→ Written problem a
Print the part of the interview transcript between "Doug Limbaugh: It's" and "your telephone today.", inclusive.

Doug Limbaugh: Exactly. One of the newer technologies that the military is coming out and will be out in the next four to five years is called unmanned resupply. And so basically what that does is turned basic helicopters within the army, within the military, and unmanned resupply ships so they can take the blood, bullets, and beans out to soldiers that need them in the mountainous areas instead of sending a convoy and subject them to IEDs.

Ted Simons: And soldiers in the field with this equipment can guide these drones up, down, sideways, the whole nine yards?

Doug Limbaugh: Exactly. We have a handheld system, a wrist mounted system, and another system I don't have here today, but basically they use this like a video game, and as the aircraft gets within their radio range they take control and tell it where to land, where to drop off supplies and so forth.

Ted Simons: Let's take a look at this now. This is a CPU, correct?

Doug Limbaugh: This is a display system, and the CPU is in the backpack of the computer. That's connected to the transmitter that communicates with the air vehicles.

Ted Simons: That's a display system and this looks to be, what, this is a --

Doug Limbaugh: A wrist worn unmanned vehicle controller.

Ted Simons: On the wrist.

Doug Limbaugh: It's just a point and click operation in order to fly the aircraft, in order to control the payload or the camera that's on board, you can zoom in, zoom out, just like you do with a video on your telephone today.

Ted Simons: And the whole package in this shot shows the whole package with the backpack, you've got the monitor, the whole kit and kaboodle there.

Doug Limbaugh: We think with our new innovations are going to change the way the army uses UAVs, and they've actually said that. With our technology it really changes the way soldiers have to train to use our UAVs. We've simplified the process of learning how to fly a UAV from weeks of training down to a few hours.

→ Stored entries
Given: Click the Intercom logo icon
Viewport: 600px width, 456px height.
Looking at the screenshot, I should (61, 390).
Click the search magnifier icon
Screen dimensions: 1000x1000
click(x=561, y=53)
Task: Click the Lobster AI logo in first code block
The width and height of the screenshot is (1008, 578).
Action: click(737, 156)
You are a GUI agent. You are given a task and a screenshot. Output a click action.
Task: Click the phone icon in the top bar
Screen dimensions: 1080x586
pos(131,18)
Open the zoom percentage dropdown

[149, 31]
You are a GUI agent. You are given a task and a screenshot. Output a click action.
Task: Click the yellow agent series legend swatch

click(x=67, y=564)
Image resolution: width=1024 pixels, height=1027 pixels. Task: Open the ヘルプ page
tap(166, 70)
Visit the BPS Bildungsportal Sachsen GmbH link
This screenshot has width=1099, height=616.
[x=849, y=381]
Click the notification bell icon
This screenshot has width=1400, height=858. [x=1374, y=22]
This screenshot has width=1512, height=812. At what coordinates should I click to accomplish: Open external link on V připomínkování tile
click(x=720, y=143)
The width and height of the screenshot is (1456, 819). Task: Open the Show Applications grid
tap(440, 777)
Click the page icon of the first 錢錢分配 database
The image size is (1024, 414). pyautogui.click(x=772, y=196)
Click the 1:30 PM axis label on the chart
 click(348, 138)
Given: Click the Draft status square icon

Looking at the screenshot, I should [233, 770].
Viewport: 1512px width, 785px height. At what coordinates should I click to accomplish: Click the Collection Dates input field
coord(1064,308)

→ Written problem b
In the rows, edit the lines between the lines holding "Task: Click the Lobster" and "The image size", inclusive, so that "icon" becomes "symbol" and nothing else changes. Return only those lines.

→ Full response a
Doug Limbaugh: It's just a point and click operation in order to fly the aircraft, in order to control the payload or the camera that's on board, you can zoom in, zoom out, just like you do with a video on your telephone today.

→ Full response b
Task: Click the Lobster AI logo in first code block
The width and height of the screenshot is (1008, 578).
Action: click(737, 156)
You are a GUI agent. You are given a task and a screenshot. Output a click action.
Task: Click the phone symbol in the top bar
Screen dimensions: 1080x586
pos(131,18)
Open the zoom percentage dropdown

[149, 31]
You are a GUI agent. You are given a task and a screenshot. Output a click action.
Task: Click the yellow agent series legend swatch

click(x=67, y=564)
Image resolution: width=1024 pixels, height=1027 pixels. Task: Open the ヘルプ page
tap(166, 70)
Visit the BPS Bildungsportal Sachsen GmbH link
This screenshot has width=1099, height=616.
[x=849, y=381]
Click the notification bell symbol
This screenshot has width=1400, height=858. [x=1374, y=22]
This screenshot has width=1512, height=812. At what coordinates should I click to accomplish: Open external link on V připomínkování tile
click(x=720, y=143)
The width and height of the screenshot is (1456, 819). Task: Open the Show Applications grid
tap(440, 777)
Click the page symbol of the first 錢錢分配 database
The image size is (1024, 414). pyautogui.click(x=772, y=196)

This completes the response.